> _WHAT TO PRODUCE_
Print every record exactly, but leave out the pictures.

● ● ●

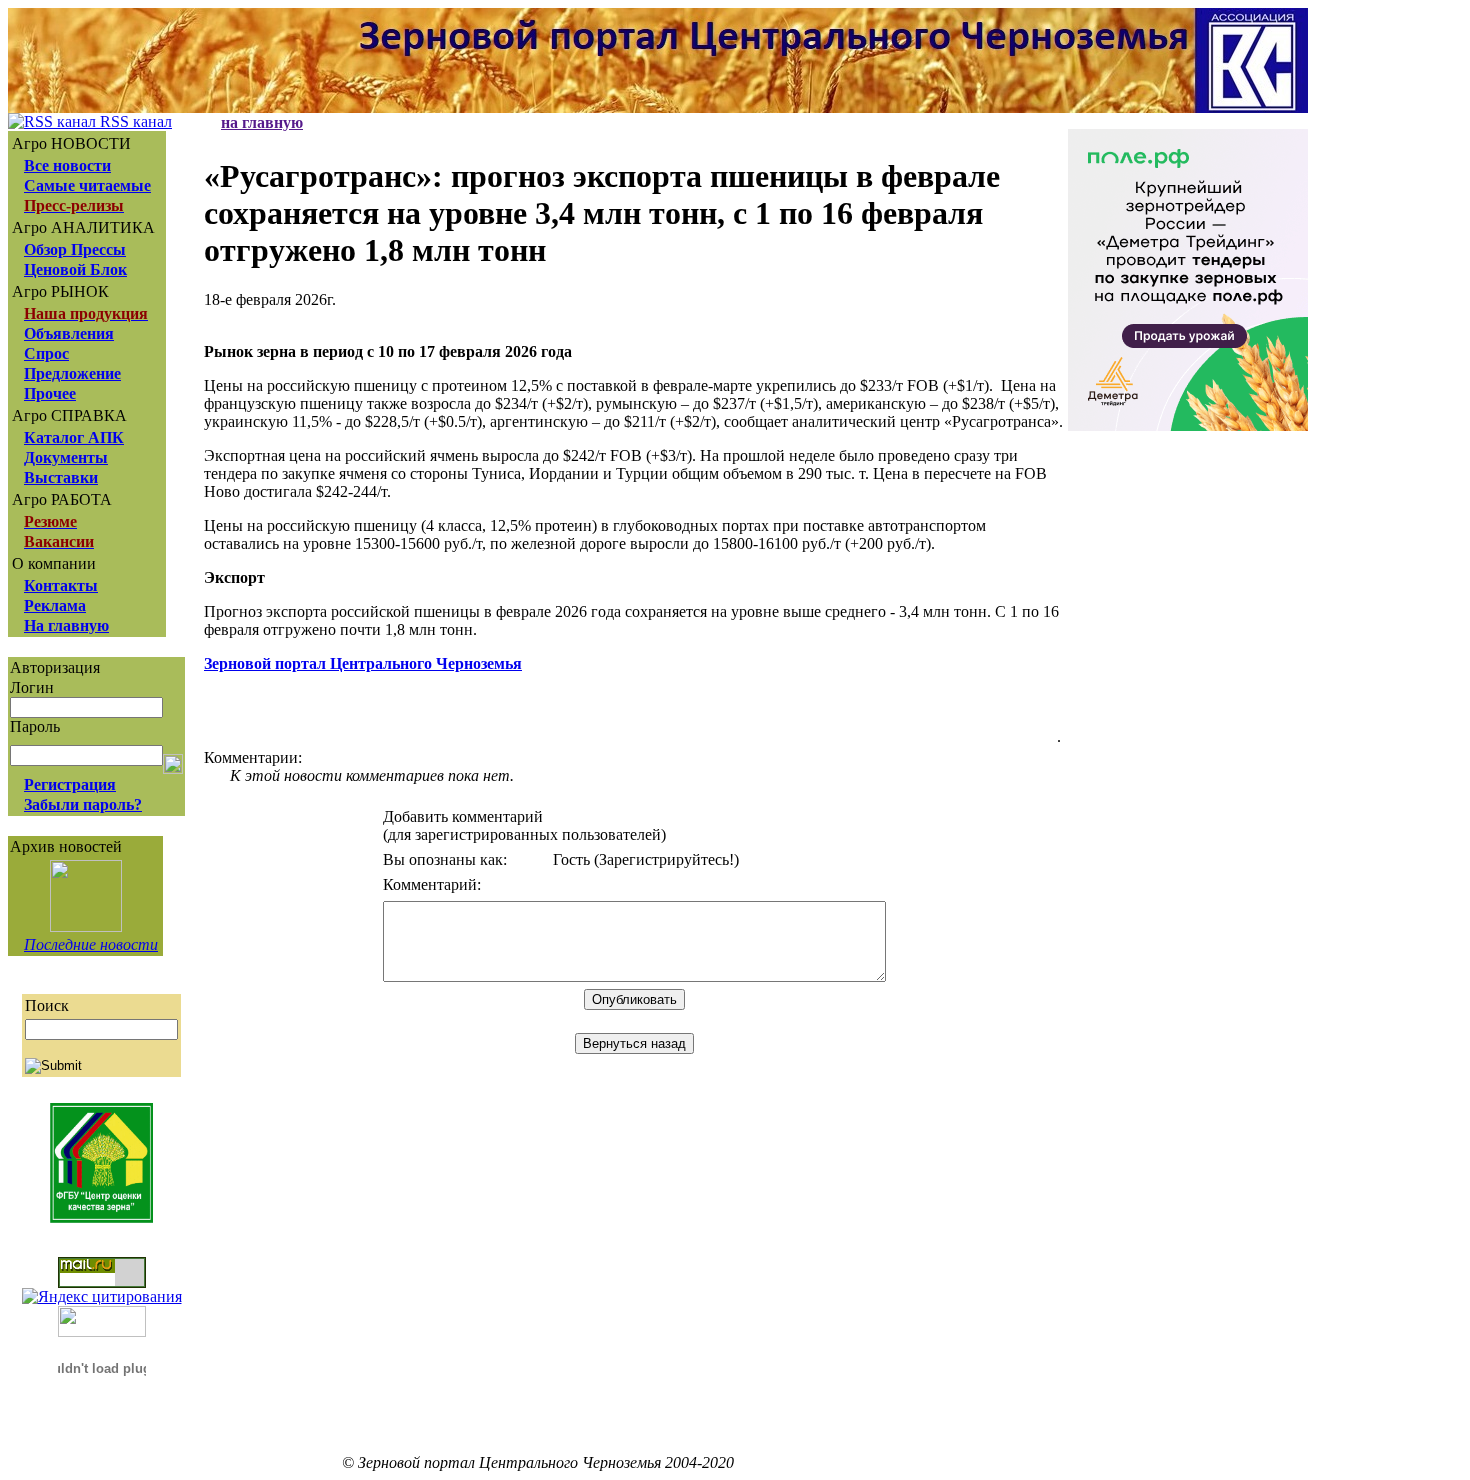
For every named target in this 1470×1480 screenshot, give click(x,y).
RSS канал (134, 121)
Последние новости (91, 944)
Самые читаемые (87, 185)
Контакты (61, 585)
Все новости (67, 165)
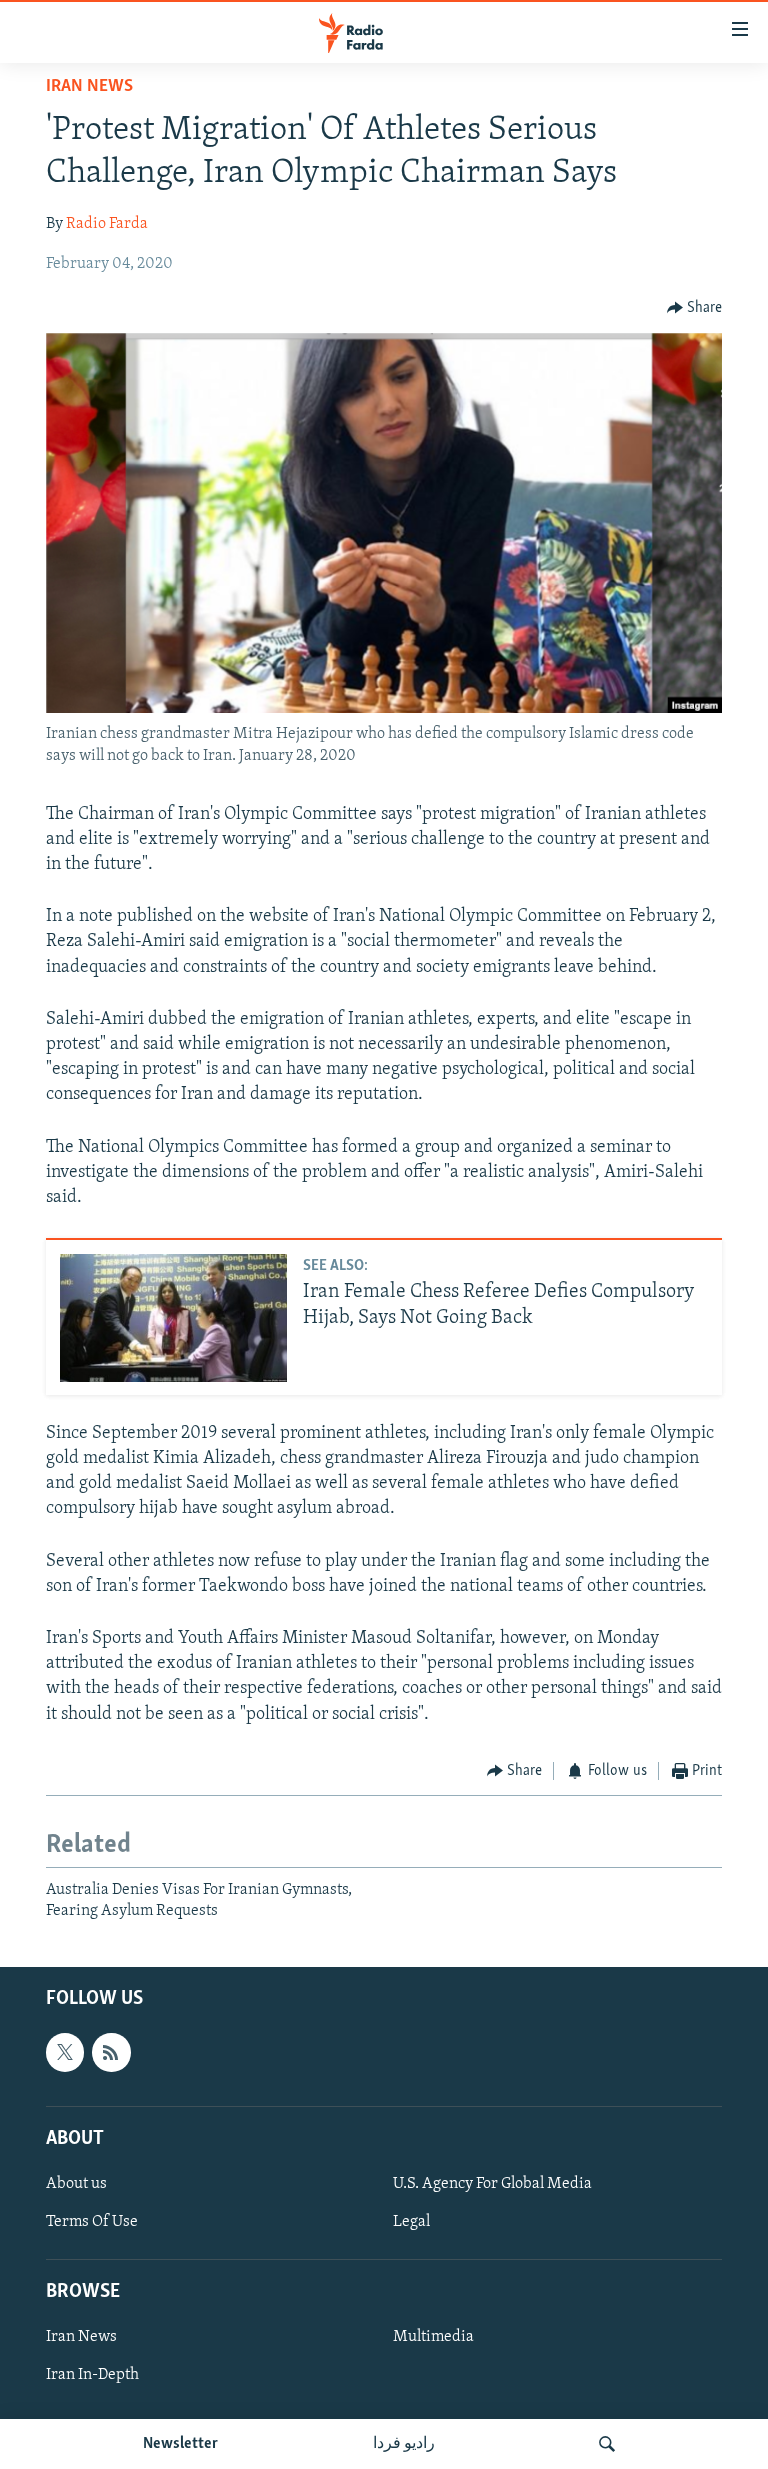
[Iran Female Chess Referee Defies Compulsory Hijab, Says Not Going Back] (173, 1318)
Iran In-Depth (92, 2375)
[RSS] (111, 2052)
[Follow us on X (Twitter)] (65, 2052)
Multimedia (433, 2337)
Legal (411, 2222)
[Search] (607, 2444)
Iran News (89, 87)
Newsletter (180, 2444)
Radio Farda (107, 224)
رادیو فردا (404, 2444)
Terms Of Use (92, 2222)
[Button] (695, 308)
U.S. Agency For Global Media (492, 2184)
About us (76, 2184)
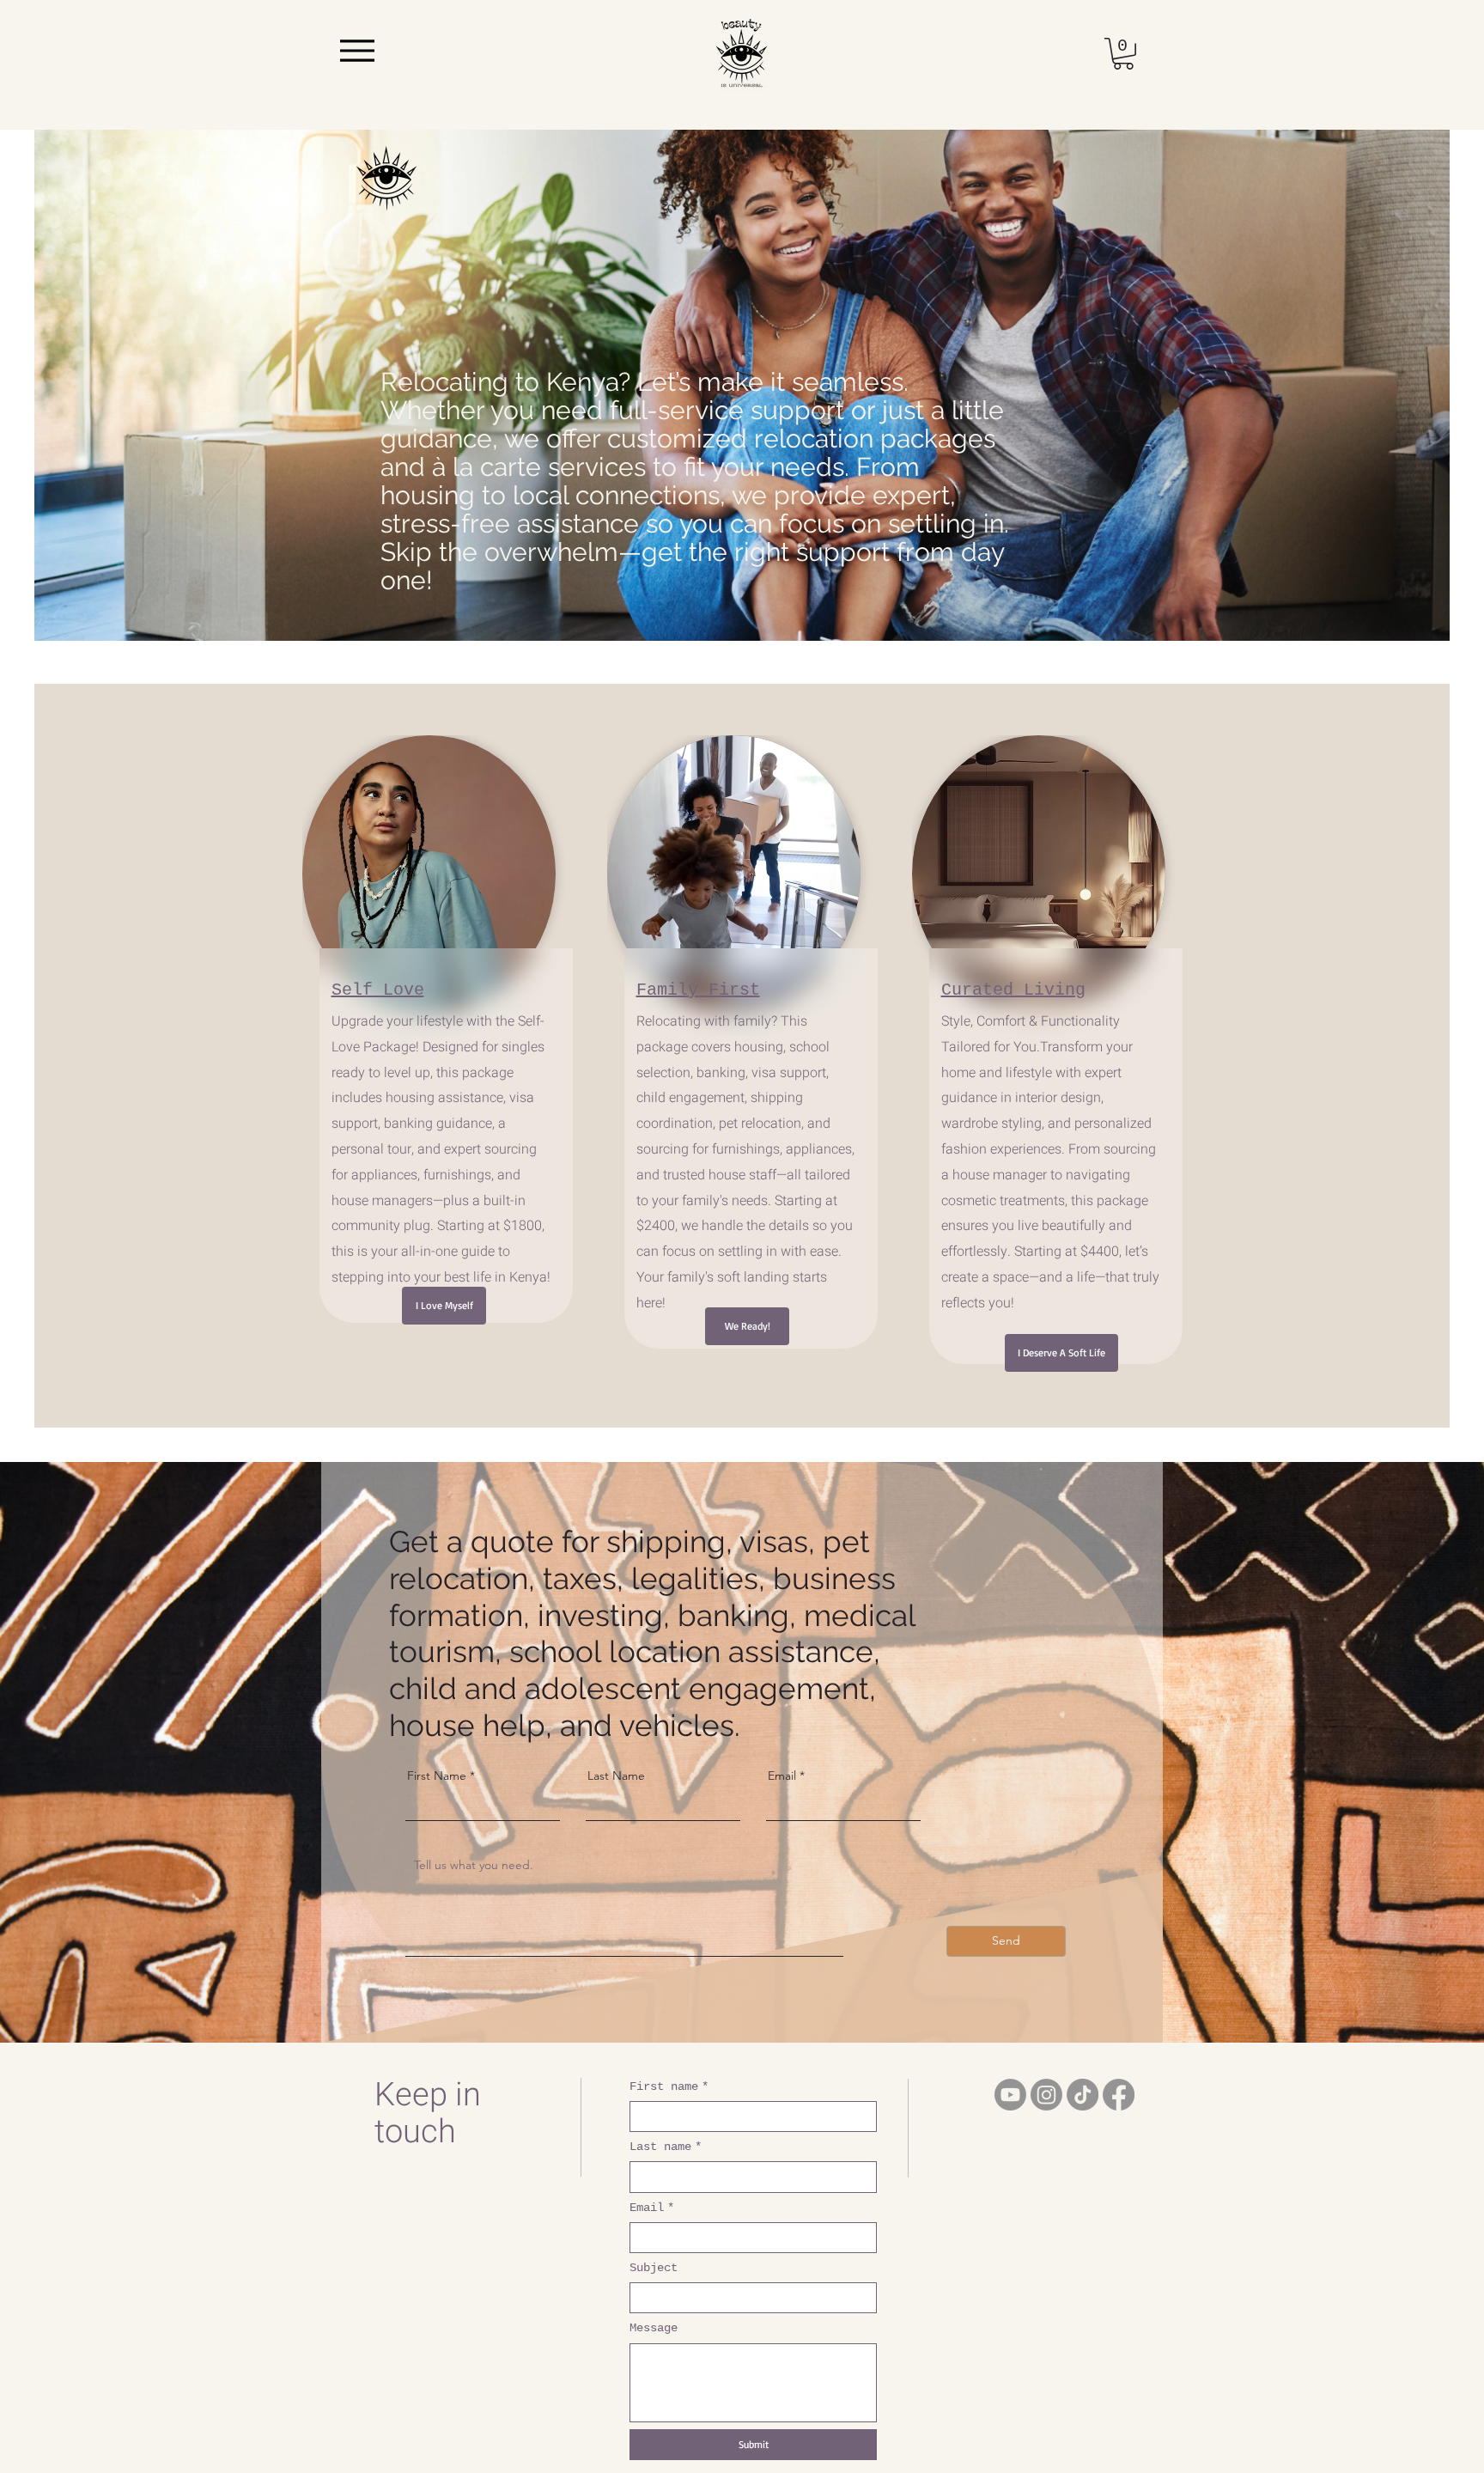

● ● ●

> _TASK RESULT_
For every named target in this 1470×1480 screenshot, give click(x,y).
RSS канал (134, 121)
Последние новости (91, 944)
Самые читаемые (87, 185)
Контакты (61, 585)
Все новости (67, 165)
[Iran Female Chess Referee Defies Compulsory Hijab, Says Not Going Back] (173, 1318)
Iran In-Depth (92, 2375)
[RSS] (111, 2052)
[Follow us on X (Twitter)] (65, 2052)
Multimedia (433, 2337)
Legal (411, 2222)
[Search] (607, 2444)
Iran News (89, 87)
Newsletter (180, 2444)
Radio Farda (107, 224)
رادیو فردا (404, 2444)
Terms Of Use (92, 2222)
[Button] (695, 308)
U.S. Agency For Global Media (492, 2184)
About us (76, 2184)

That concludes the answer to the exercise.